One frequent topic was the role of attention in FND. Redirecting attention is a cornerstone of FND treatment. One video shared by a speaker showed a woman with FND struggling to walk. Her gait was much like many of us have experienced firsthand- staggering, off-balance, and hesitant. Her difficulty was evident. However, while she was sitting while waiting for her next exercise, her phone rang. She popped out of her chair and walked over to answer it with no gait issues at all. For the uninitiated, it would appear that her mobility problems weren’t real. This is part of why we FND patients have been disbelieved for so long. When a neurologist is able to induce normal movement through distraction maneuvers, there is not much question about the diagnosis. One of the defining characteristics of Functional Neurological Disorder is our ability to function normally when we are distracted."

https://fndrecovery.com/2022/07/09/distraction/

"Physical therapy can be very helpful with this. If you see a physical therapist who isn’t experienced with FND treatment, be sure to take along Glenn Nielsen’s landmark paper on FND treatment. While other patients who need to relearn to walk might need to focus on their legs, that approach will quickly backfire for those of us with FND."

Our thread on that paper is here, Physiotherapy for functional motor disorders: a consensus recommendation, 2015, Nielsen et al
 
Her gait was much like many of us have experienced firsthand- staggering, off-balance, and hesitant.

I had this. It turned out to be caused by Normal Pressure Hydrocephalus. I had good days and bad days (and good hours and bad hours) before surgery to fix the problem. Increasing my levels of vitamin B12 and folate helped too.

I think I was lucky to have got the diagnosis when I did. A year or two later and it is unlikely I would have got the tests I needed to diagnose, and therefore I would never have got the surgery either. I rarely stagger now. I still can't heel-toe walk though. I just fall over.
 
I don't really see the point of the Long Covid clinics, or the ME/CFS ones. We have no good diagnostic, we have no treatment the money spent on all these clinics would be far better spent on research and on trials to take one of the existing bio markers to the point of being usable by GPs to diagnose with. To waste all this money on hurting patients in boggles the mind not only the waste but that no one is stopping the appalling systemic widespread mistreatment and medical malpractice.
 
I don't really see the point of the Long Covid clinics, or the ME/CFS ones. We have no good diagnostic, we have no treatment the money spent on all these clinics would be far better spent on research and on trials to take one of the existing bio markers to the point of being usable by GPs to diagnose with. To waste all this money on hurting patients in boggles the mind not only the waste but that no one is stopping the appalling systemic widespread mistreatment and medical malpractice.

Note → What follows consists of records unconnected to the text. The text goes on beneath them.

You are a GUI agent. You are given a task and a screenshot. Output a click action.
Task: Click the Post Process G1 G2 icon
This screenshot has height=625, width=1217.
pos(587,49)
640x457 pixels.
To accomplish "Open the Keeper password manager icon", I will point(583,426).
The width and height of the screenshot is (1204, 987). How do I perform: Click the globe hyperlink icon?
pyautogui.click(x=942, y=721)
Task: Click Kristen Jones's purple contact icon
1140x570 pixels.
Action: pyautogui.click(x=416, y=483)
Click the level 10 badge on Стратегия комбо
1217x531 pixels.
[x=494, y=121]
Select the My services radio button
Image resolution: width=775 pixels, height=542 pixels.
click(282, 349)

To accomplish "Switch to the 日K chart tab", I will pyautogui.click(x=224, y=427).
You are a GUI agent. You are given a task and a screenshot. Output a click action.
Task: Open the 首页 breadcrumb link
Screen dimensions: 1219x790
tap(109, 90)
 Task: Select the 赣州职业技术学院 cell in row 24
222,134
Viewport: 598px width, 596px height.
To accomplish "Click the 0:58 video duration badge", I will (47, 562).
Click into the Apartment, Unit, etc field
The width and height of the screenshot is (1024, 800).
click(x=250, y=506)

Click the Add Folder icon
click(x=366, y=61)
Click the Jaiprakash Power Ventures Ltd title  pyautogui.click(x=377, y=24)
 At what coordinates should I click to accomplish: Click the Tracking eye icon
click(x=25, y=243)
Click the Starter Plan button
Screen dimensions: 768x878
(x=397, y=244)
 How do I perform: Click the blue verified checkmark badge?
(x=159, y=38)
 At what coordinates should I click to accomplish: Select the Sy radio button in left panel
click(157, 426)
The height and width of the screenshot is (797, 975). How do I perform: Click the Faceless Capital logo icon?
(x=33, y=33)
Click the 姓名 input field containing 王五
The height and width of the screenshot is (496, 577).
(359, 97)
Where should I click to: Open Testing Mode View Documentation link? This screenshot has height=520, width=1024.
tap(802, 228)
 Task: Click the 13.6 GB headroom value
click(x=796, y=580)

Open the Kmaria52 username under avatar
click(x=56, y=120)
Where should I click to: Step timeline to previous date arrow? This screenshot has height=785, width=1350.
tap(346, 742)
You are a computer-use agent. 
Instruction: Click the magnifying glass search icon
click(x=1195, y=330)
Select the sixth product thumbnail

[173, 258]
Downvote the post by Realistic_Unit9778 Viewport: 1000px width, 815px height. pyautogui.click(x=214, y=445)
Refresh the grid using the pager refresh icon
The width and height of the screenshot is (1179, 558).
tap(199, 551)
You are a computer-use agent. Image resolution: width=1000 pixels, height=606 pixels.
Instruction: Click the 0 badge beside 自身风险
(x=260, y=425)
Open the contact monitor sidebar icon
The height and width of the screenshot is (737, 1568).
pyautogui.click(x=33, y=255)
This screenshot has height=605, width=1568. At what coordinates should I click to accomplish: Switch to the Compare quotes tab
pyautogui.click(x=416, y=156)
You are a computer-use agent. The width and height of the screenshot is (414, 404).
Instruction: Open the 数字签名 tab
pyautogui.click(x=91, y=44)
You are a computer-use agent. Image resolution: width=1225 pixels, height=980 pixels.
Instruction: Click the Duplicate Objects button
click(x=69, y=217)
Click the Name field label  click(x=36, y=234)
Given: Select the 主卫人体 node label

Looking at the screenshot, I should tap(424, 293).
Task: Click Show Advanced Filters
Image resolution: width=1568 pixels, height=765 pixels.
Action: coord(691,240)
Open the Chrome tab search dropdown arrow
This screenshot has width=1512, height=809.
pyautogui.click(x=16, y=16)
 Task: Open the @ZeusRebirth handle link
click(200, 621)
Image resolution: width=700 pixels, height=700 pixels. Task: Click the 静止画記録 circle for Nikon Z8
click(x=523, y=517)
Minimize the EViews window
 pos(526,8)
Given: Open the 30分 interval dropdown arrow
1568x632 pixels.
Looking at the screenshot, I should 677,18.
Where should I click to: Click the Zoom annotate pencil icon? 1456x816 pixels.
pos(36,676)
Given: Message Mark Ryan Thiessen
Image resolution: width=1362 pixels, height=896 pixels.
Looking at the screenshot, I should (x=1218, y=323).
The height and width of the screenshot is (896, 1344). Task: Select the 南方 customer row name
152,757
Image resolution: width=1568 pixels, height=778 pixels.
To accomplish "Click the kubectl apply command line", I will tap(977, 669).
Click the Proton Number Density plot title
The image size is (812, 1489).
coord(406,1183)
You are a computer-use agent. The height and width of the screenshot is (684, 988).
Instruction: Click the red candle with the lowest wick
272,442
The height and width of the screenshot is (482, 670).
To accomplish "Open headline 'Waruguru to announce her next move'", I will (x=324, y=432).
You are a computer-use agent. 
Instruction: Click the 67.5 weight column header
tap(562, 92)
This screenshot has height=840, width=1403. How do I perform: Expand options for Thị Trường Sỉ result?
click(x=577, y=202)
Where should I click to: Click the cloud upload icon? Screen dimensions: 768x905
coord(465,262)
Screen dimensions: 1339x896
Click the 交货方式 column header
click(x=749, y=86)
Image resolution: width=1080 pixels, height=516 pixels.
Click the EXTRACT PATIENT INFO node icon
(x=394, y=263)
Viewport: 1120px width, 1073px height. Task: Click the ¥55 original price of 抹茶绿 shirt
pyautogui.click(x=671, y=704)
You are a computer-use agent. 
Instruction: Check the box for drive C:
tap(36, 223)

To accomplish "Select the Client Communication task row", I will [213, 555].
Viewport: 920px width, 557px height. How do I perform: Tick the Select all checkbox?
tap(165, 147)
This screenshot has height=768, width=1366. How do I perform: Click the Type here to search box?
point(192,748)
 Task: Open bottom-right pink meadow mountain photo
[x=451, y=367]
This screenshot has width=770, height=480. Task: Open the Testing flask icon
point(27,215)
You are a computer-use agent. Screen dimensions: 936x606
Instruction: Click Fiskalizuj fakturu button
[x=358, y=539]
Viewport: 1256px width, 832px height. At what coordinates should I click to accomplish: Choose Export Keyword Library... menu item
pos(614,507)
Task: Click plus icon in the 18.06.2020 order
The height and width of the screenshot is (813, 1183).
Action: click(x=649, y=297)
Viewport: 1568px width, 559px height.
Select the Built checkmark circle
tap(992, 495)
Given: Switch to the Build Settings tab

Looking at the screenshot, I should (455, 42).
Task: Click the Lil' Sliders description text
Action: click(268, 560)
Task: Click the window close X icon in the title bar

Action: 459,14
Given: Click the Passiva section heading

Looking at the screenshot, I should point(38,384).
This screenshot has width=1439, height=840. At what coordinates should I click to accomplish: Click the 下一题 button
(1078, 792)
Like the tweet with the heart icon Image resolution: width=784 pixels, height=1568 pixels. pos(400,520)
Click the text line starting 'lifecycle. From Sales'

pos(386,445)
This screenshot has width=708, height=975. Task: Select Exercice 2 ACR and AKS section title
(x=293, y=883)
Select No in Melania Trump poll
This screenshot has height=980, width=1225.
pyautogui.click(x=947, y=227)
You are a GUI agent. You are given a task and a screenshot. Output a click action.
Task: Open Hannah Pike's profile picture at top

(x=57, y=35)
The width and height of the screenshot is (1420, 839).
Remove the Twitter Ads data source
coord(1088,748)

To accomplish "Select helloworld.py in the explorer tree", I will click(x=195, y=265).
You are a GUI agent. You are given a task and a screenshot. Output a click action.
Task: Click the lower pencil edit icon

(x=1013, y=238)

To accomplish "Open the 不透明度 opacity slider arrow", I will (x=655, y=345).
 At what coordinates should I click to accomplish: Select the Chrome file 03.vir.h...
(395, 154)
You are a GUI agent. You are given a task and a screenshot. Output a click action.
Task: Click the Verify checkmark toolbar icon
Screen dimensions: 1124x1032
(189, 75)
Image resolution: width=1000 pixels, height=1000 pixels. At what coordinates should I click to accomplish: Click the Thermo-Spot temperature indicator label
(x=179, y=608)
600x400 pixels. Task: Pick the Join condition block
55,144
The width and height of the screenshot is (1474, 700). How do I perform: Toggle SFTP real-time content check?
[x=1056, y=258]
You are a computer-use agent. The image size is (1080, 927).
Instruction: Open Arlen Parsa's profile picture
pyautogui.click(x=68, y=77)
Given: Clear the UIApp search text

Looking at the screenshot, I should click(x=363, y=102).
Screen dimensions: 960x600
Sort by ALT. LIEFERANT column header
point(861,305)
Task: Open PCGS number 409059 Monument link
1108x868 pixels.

I would say there would be value in a service that helped people understand their current symptoms and to understand how to avoid worsening their condition if they display PEM, to provide medical support in managing symptoms (eg pain killers, sleep medication), to give people what little information there is on prognosis including the possibility that the may experience little or no remission, to ensure they access support in relation to work or in relation to benefits and home support if not able to work, etc. Unfortunately this doesn’t seem to be the model being considered.

The main problem is services thinking they can actually treat the condition through rehabilitation when there is as of yet no evidence that it will help and that it is likely for some it will harm.